Importance of Data in Al-Enabled Biological Models
Chapter 5 of the National Academies report on AIxBio: Biological Data as Strategic Infrastructure
This is the fourth (and late addition) in a series of posts about the new National Academies consensus report, The Age of AI in the Life Sciences: Benefits and Biosecurity Considerations.
The first, an introduction and overview of the report:
The second on the “if-then” approach to AI and Biosecurity (AIxBio):
The third on current capabilities across different levels of biological complexity.
Chapter 5 discusses how biological data are the leading indicator of emerging AI capabilities, but also reveals that high-quality, well-curated datasets are scarce outside of a few areas like protein sequences and structures. The report makes recommendations about treating biological databases as strategic national assets and creating AI-ready training datasets. This is less flashy than discussing what AI might do someday, but it’s arguably more important for both beneficial applications and risk management.
One of the more subtle but critical insights from the National Academies report concerns data infrastructure. While much attention focuses on AI algorithms and computational power, the report emphasizes that high-quality biological datasets are the fundamental prerequisite for developing capable AI models. This realization has implications for both advancing beneficial applications and managing biosecurity risks.
Biological data are the leading indicators of the emergence of new AI applications in the life sciences.
The report notes that foundation models like AlphaFold demonstrate what’s possible when you combine powerful algorithms with comprehensive, well-curated datasets. AlphaFold was trained on approximately 200,000 experimentally determined protein structures deposited in the Protein Data Bank over decades of structural biology research. This combination of scale, quality, and standardization is exceptional in biology. Most biological data are fragmented, inconsistent in format, and lack the standardized contextual information needed for effective machine learning.

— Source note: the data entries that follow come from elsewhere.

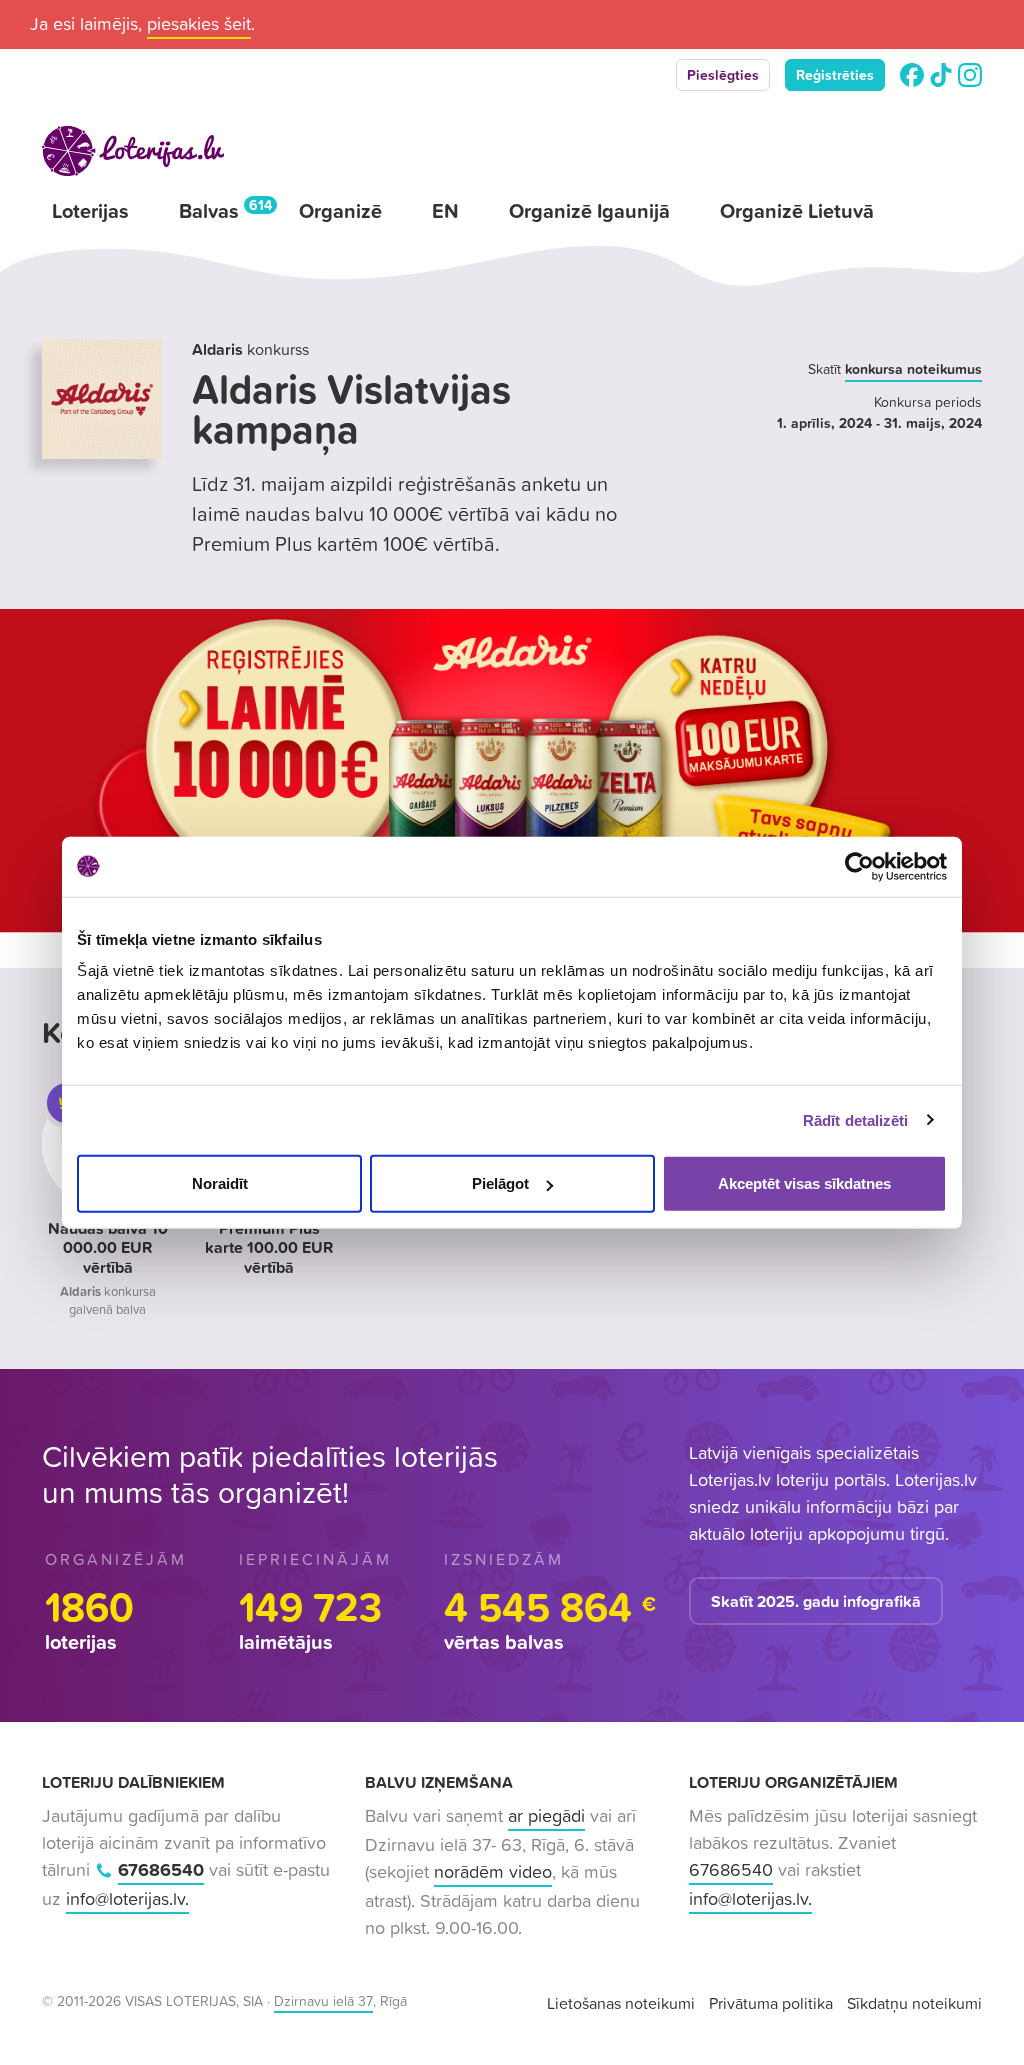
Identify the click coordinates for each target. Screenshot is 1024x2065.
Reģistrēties (835, 75)
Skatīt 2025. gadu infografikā (816, 1601)
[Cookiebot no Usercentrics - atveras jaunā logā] (859, 866)
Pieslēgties (723, 75)
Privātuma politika (771, 2003)
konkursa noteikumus (913, 369)
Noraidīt (220, 1183)
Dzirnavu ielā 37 (323, 2001)
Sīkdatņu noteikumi (914, 2003)
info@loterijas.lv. (127, 1898)
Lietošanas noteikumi (621, 2003)
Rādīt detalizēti (856, 1119)
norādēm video (493, 1871)
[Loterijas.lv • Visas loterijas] (133, 151)
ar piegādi (546, 1815)
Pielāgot (500, 1183)
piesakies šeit (199, 23)
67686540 (161, 1869)
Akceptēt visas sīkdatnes (804, 1183)
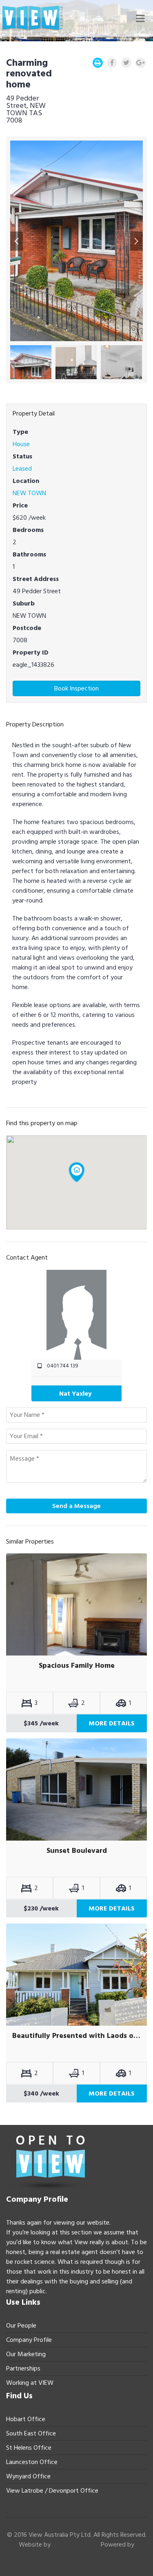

The scarcity of high-quality datasets has direct consequences for AI capabilities. The report’s assessment that current models cannot reliably predict viral transmissibility or design novel pathogens stems largely from the absence of appropriate training data. Viral sequence databases contain millions of sequences, but few are linked to detailed phenotypic measurements of infectivity, pathogenesis, or immune evasion. Even for well-studied viruses like SARS-CoV-2, comprehensive genotype-to-phenotype datasets exist for only a small fraction of possible mutations.
Amassing significant datasets, sometimes generated through compute-intensive simulations, is a prerequisite for training AI models (e.g., PDB for AlphaFold); therefore, the availability of high-quality, robust data can be the leading indicator of an emerging or developing AI capability.
This data limitation is actually reassuring from a biosecurity perspective. It means that certain concerning capabilities remain out of reach not just because of algorithmic challenges, but because the requisite training data don’t exist. This is why the report identifies data availability as a leading indicator for emerging AI capabilities. Significant new datasets, particularly those linking genetic sequences to virulence or transmissibility, would signal potential capability advances worth monitoring.
The report argues that biological databases should be treated as strategic national assets, requiring robust data provenance mechanisms and careful curation. This recommendation serves dual purposes. High-quality, well-maintained datasets accelerate beneficial research in areas like drug discovery and vaccine development. Simultaneously, tracking what types of data are being generated helps with early detection of potentially concerning capability developments.
Federal research agencies that house or fund biological databases should consider these to be strategic assets and concordantly implement robust data provenance mechanisms to maintain the highest data quality. They should provide strong incentives and infrastructure for the standardization, curation, integration, and continuous maintenance of high-quality, publicly accessible biological data at scale.
The report also emphasizes the need for substantial federal investment in biological data infrastructure. This includes funding efforts to create AI-ready datasets, supporting public-private partnerships for data generation, and maintaining existing repositories. The National Artificial Intelligence Research Resource pilot is cited as one potential model for connecting data resources with computational infrastructure.
The same data infrastructure that enables beneficial AI applications also provides the foundation for potential misuse. The report doesn’t shy away from this dual-use reality, but argues that the solution isn’t to restrict data broadly. Instead, it advocates for strategic investment combined with monitoring, ensuring that datasets critical for public health and biomedical research remain accessible while tracking indicators of concerning capability development.
The data infrastructure discussion reveals how biosecurity and scientific advancement are inextricably linked. Progress in both domains depends on the same fundamental resource: comprehensive, high-quality biological data properly managed and made accessible to legitimate researchers.